What polarizes the light from a rainbow. I already did some search and couldn't get a clear answer. All I could find was the light is polarized on the direction light is entering. What happens to the remaining light? Or more specifically, if an light polarized perpendicular to this direction, enters a medium of different density does it gets refracted, or it passes through as it is or gets blocked completely?

• When light is reflected (at any angle other than 90º) from an air-water surface the coefficient of reflection (and therefore transmission as well) is different for light polarised parallel and perpendicular to the surface. That's why polarised sunglasses can remove some of the reflections from lakes or the sea. exactly how it happens for rainbows I don't know, but since a rainbow is formed when light is scattered by water droplets it seems reasonable that some polatisation will result. Commented Jan 3, 2015 at 10:44
• @JohnRennie yes the varying coefficient of reflection answers it. The answer by vaaaal also gives the explanation for this. Commented Jan 3, 2015 at 21:47

In the case of rain droplets, where the size of the drop is much larger than the wavelength of visible light, the effects you see can be described in terms of the familiar concepts of refraction, reflection and diffraction. The rainbow is generated by different colors being refracted at slightly different angles as they enter the drop, reflecting off the back of the drop and then being refracted again as they exit the drop (see this diagram). The reflection part of this is what leads to the polarization of the rainbow. When light transitions between two optically different mediums some of the light is transmitted and some is reflected, with the polarization component parallel to the surface being more strongly reflected (see this diagram). This leads to a preference for one polarization orientation for the light leaving the back of the drop and a preference for an orthogonal orientation for the light passing through the drop.

If you are wondering why there is a preferred polarization I would suggest you look into Fresnell's Eqautions but conceptually the idea is basically just that the polarization component parallel to the surface interacts the least with the medium.

• I think the fact of having varying reflection coefficients from Fresnell's equation explains the polarization. Commented Jan 3, 2015 at 20:07

The first diagram red vaaaal listed, unfortunately, is one of the leading causes of misunderstanding how rainbows are formed.
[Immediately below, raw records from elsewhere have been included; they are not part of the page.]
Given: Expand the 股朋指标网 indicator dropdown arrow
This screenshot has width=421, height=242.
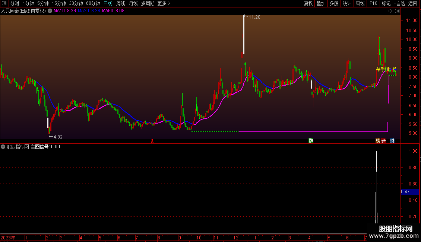Looking at the screenshot, I should pyautogui.click(x=3, y=147).
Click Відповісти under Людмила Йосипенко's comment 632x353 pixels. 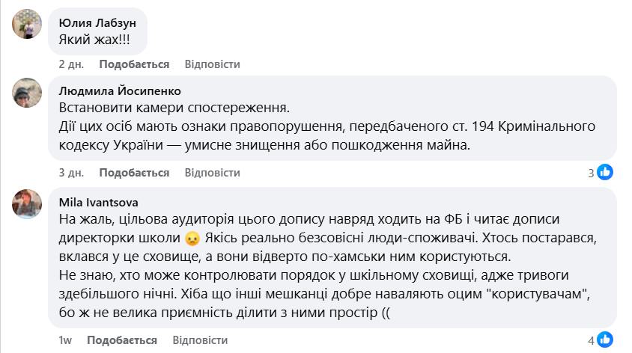[x=212, y=173]
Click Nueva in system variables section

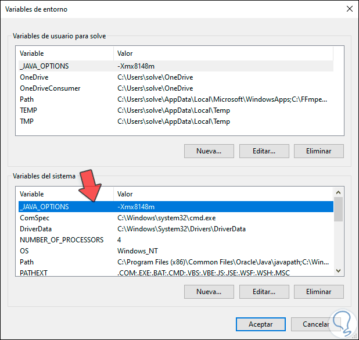pos(209,291)
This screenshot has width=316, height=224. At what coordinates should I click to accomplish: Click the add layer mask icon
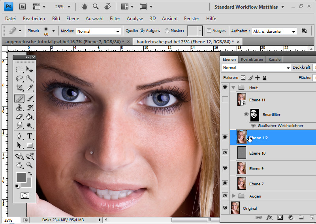tap(280, 217)
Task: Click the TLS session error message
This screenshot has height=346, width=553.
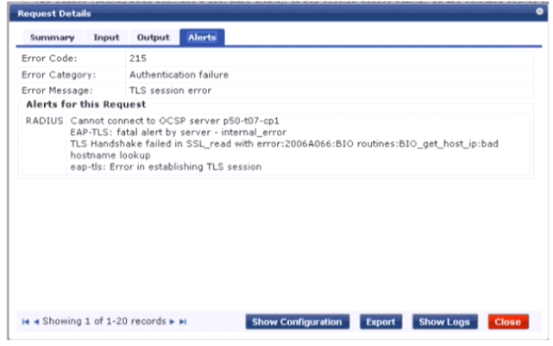Action: [x=170, y=91]
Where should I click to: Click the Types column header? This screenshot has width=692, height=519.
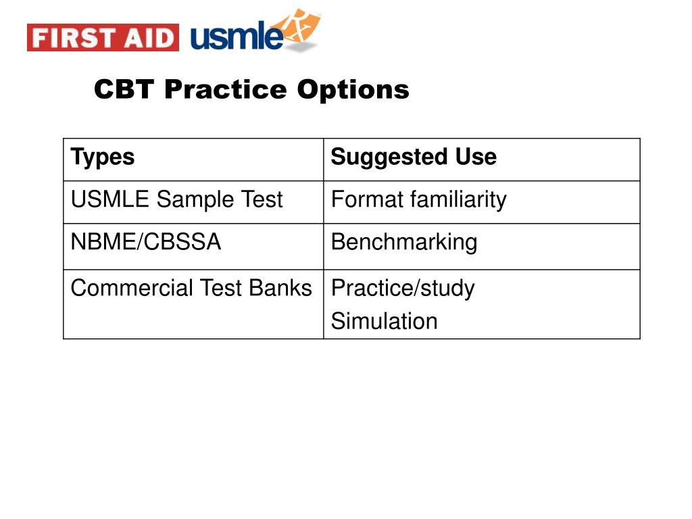[x=193, y=159]
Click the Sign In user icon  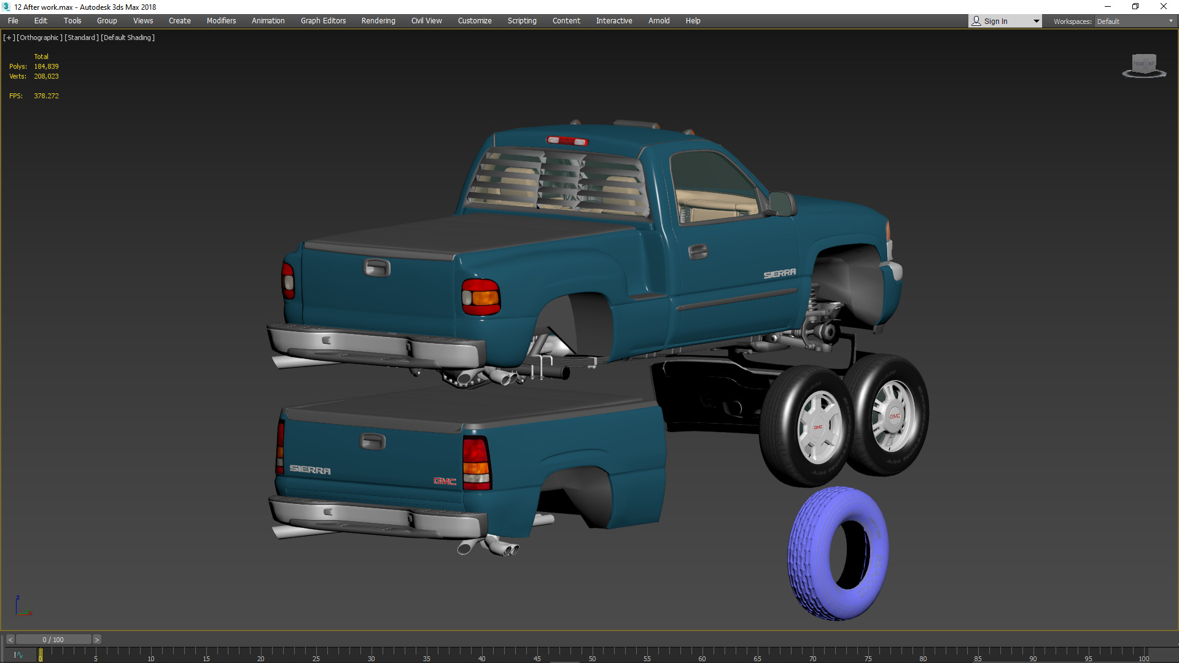976,21
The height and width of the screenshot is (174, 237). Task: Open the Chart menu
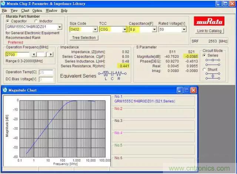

It isn't wrong, but it suggests that red light is deflected exclusively at 42°, and that each color has its own exclusive angle.

But it is easy to see, if you look, that light that is originally headed straight for the center of the drop will not have the colors separate, and will deflect at 0°. And that the light between the centered ray, and the one shown, can have red light deflected at any angle between 0° and 42°.

What actually causes the rainbow, is that there are more incident rays that produce deflected red rays near 42° than any other deflected angle. The fact that violet is above red in the diagram is not relevant; the fact that violet has its similar maximum concentration at 40° is what is relevant.

What polarizes the light in the colored arc of the rainbow, is that the internal reflection angles where this concentration occurs also happens, by coincidence, to be close to Brewster's Angle. That's where only perpendicularly polarized light reflects.